__ABOUT THIS TASK__. An exact restatement of the records below is expected.

───

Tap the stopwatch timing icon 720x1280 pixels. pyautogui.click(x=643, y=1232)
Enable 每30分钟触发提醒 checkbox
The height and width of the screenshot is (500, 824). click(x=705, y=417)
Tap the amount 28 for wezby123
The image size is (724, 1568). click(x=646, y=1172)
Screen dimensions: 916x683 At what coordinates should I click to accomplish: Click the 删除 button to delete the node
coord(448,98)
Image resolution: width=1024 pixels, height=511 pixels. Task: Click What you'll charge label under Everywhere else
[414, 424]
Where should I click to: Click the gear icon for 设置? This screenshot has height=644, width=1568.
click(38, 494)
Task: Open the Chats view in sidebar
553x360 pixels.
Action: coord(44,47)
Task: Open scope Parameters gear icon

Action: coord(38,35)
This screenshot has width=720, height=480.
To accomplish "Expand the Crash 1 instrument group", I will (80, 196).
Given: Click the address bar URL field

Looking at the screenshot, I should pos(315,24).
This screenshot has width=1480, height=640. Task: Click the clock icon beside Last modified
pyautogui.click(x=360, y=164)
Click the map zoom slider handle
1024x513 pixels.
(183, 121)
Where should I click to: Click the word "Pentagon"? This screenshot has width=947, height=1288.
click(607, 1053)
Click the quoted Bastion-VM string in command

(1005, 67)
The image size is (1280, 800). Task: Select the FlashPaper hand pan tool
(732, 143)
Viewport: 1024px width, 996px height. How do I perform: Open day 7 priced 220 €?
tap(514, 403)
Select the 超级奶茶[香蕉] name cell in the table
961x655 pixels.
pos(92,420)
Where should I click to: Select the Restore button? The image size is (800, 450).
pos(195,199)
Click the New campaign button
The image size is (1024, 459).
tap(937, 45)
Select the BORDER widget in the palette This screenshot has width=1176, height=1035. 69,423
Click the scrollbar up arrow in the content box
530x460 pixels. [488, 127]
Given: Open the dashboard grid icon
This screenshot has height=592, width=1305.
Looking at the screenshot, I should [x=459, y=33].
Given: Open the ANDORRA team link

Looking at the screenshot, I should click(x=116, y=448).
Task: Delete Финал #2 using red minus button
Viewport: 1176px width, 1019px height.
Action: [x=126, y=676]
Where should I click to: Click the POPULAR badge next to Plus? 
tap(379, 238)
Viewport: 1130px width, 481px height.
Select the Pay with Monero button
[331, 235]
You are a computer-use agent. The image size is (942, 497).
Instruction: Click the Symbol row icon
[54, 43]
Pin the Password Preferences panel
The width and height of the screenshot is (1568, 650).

───

__EXERCISE RESPONSE__.
Tap the stopwatch timing icon 720x1280 pixels. pyautogui.click(x=643, y=1232)
Enable 每30分钟触发提醒 checkbox
The height and width of the screenshot is (500, 824). click(x=705, y=417)
Tap the amount 28 for wezby123
The image size is (724, 1568). click(x=646, y=1172)
Screen dimensions: 916x683 At what coordinates should I click to accomplish: Click the 删除 button to delete the node
coord(448,98)
Image resolution: width=1024 pixels, height=511 pixels. Task: Click What you'll charge label under Everywhere else
[414, 424]
Where should I click to: Click the gear icon for 设置? This screenshot has height=644, width=1568.
click(38, 494)
Task: Open the Chats view in sidebar
553x360 pixels.
Action: coord(44,47)
Task: Open scope Parameters gear icon

Action: coord(38,35)
This screenshot has width=720, height=480.
To accomplish "Expand the Crash 1 instrument group", I will (80, 196).
Given: Click the address bar URL field

Looking at the screenshot, I should pos(315,24).
This screenshot has width=1480, height=640. Task: Click the clock icon beside Last modified
pyautogui.click(x=360, y=164)
Click the map zoom slider handle
1024x513 pixels.
(183, 121)
Where should I click to: Click the word "Pentagon"? This screenshot has width=947, height=1288.
click(607, 1053)
Click the quoted Bastion-VM string in command

(1005, 67)
The image size is (1280, 800). Task: Select the FlashPaper hand pan tool
(732, 143)
Viewport: 1024px width, 996px height. How do I perform: Open day 7 priced 220 €?
tap(514, 403)
Select the 超级奶茶[香蕉] name cell in the table
961x655 pixels.
pos(92,420)
Where should I click to: Select the Restore button? The image size is (800, 450).
pos(195,199)
Click the New campaign button
The image size is (1024, 459).
tap(937, 45)
Select the BORDER widget in the palette This screenshot has width=1176, height=1035. 69,423
Click the scrollbar up arrow in the content box
530x460 pixels. [488, 127]
Given: Open the dashboard grid icon
This screenshot has height=592, width=1305.
Looking at the screenshot, I should [x=459, y=33].
Given: Open the ANDORRA team link

Looking at the screenshot, I should click(x=116, y=448).
Task: Delete Финал #2 using red minus button
Viewport: 1176px width, 1019px height.
Action: [x=126, y=676]
Where should I click to: Click the POPULAR badge next to Plus? 
tap(379, 238)
Viewport: 1130px width, 481px height.
Select the Pay with Monero button
[331, 235]
You are a computer-use agent. The image size is (942, 497).
Instruction: Click the Symbol row icon
[54, 43]
Pin the Password Preferences panel
The width and height of the screenshot is (1568, 650).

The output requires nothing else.